[Math] Why does a group homomorphism preserve more structure than a monoid homomorphism while satisfying fewer equations

abstract-algebracategory-theorygroup-homomorphismgroup-theorymonoid

Is there a deeper (categorical) reason for this?

On the one hand a group homomorphism $\phi:(G,\cdot)\to (H,\star)$ preserves 'results of operations' as well as the identity element and inverse elements, but satisfies only one equation: $$\forall g_1,g_2\in G:\phi(g_2\cdot g_1)=\phi(g_2)\star\phi(g_1)$$
while if $\phi$ was a monoid homomorphism instead, it would only preserve the first two things, but need to satisfy the additional equation $$\phi(e_G)=e_H$$
I know how to prove algebraically that a group homomorphism preserves all the mentioned structure, that's not the question.
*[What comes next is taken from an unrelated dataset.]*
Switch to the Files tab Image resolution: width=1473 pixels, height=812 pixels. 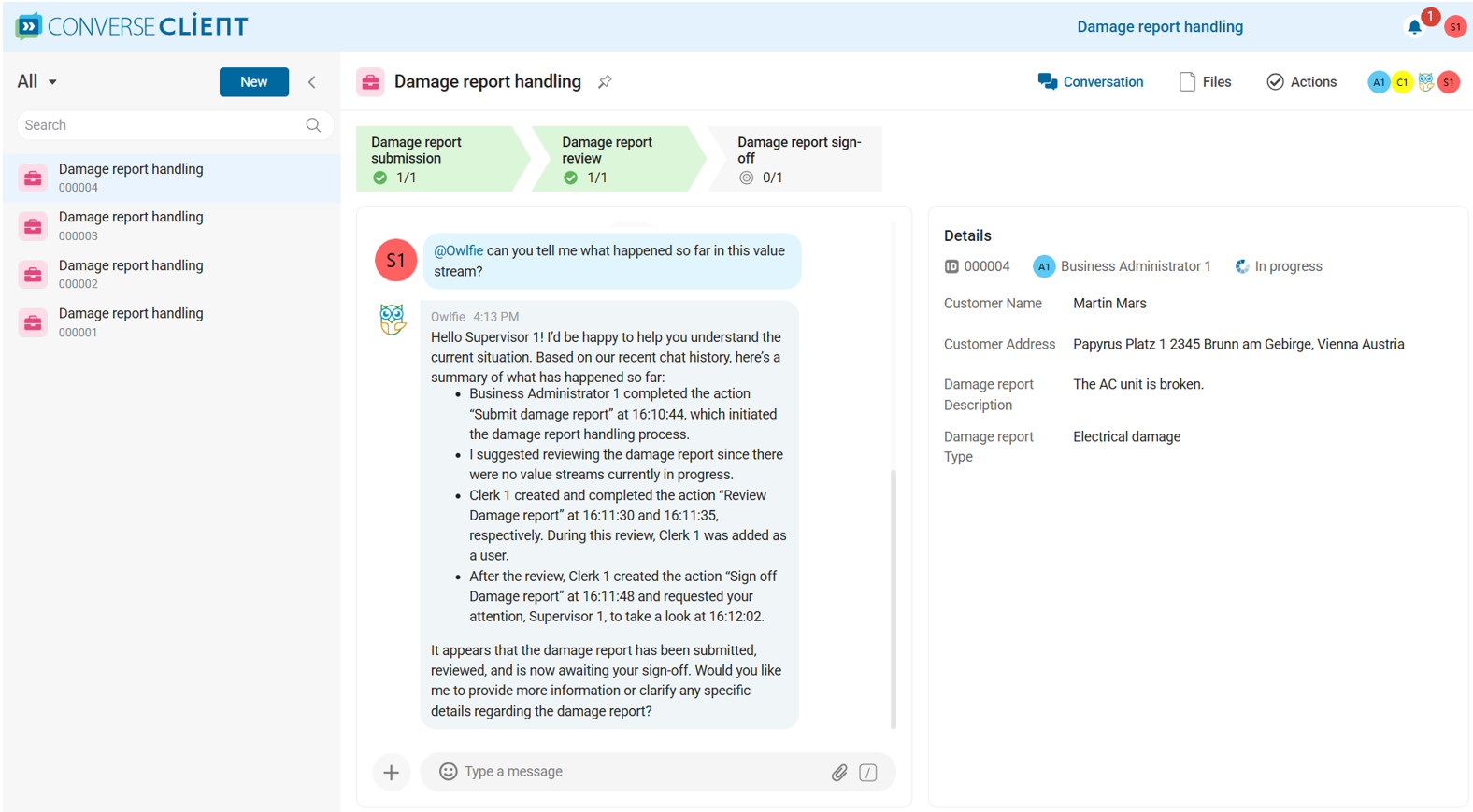[x=1205, y=82]
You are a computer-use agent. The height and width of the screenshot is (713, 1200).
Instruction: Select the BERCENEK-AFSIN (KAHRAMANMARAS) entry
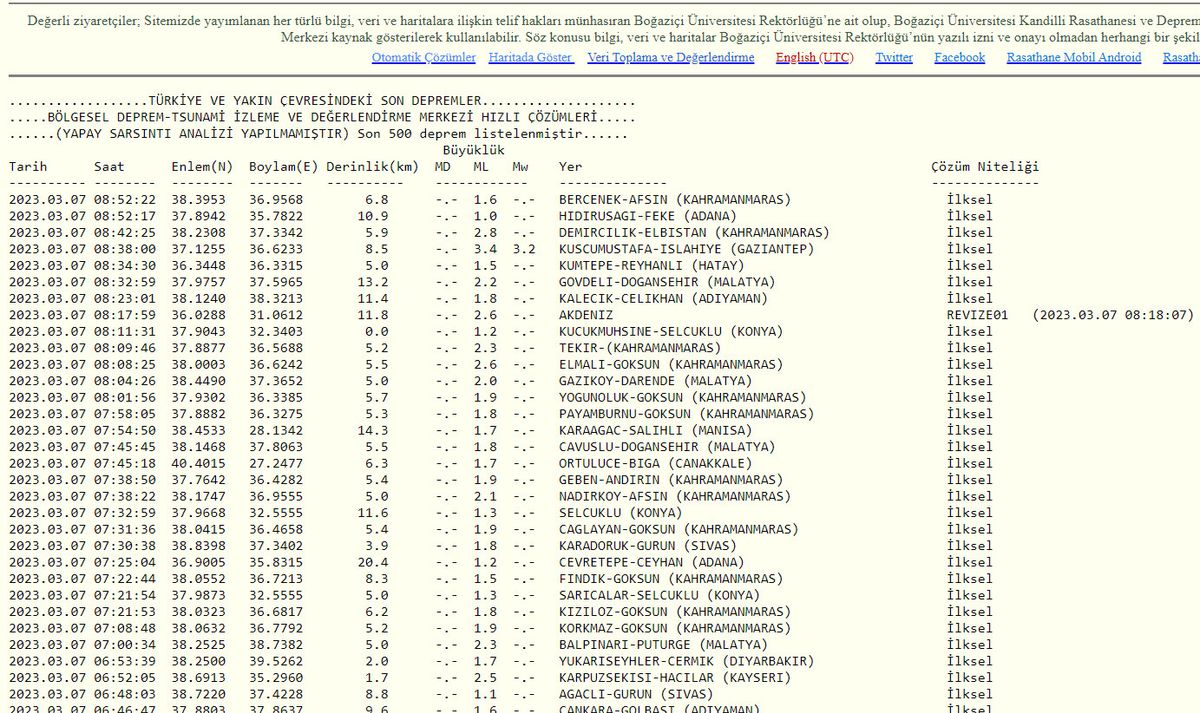pos(675,200)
I do not understand why it preserves more structure than the monoid homomorphism, while at the same time having less 'algebraic conditions'.

EDIT: I think what really gives me trouble is that going 'in the natural order' from semigroups to monoids to groups, one starts with one equation for semigroup-homomorphisms, then adds an additional equation for monoid-homomorphisms, and then for group-homomorphisms one goes back to one equation. This seems strange to me.

Best Answer

I'm not sure about a "categorical" reason, but generally if you restrict to nice subclass of objects, you have less "bad behavior" and so you're theorems/definitions need less restrictions/hypotheses.

As an extreme, what if we just considered the category of "Trivial Groups"? Then every function is a homomorphism! So we don't even need to specify that maps are operation preserving.

An analogy: In general, functions can be 1-to-1 or not, onto or not. But what if we restrict our attention to sets of size $15$? Then a function from a set of size $15$ to a set of size $15$ is 1-to-1 iff it's onto. Thus in my world of size $15$, I can define bijections to be 1-to-1 functions (I get onto for free). The definition of "bijection" is simplified merely because I've moved into a very restrictive world where the phenomena of 1-to-1 and onto are equivalent.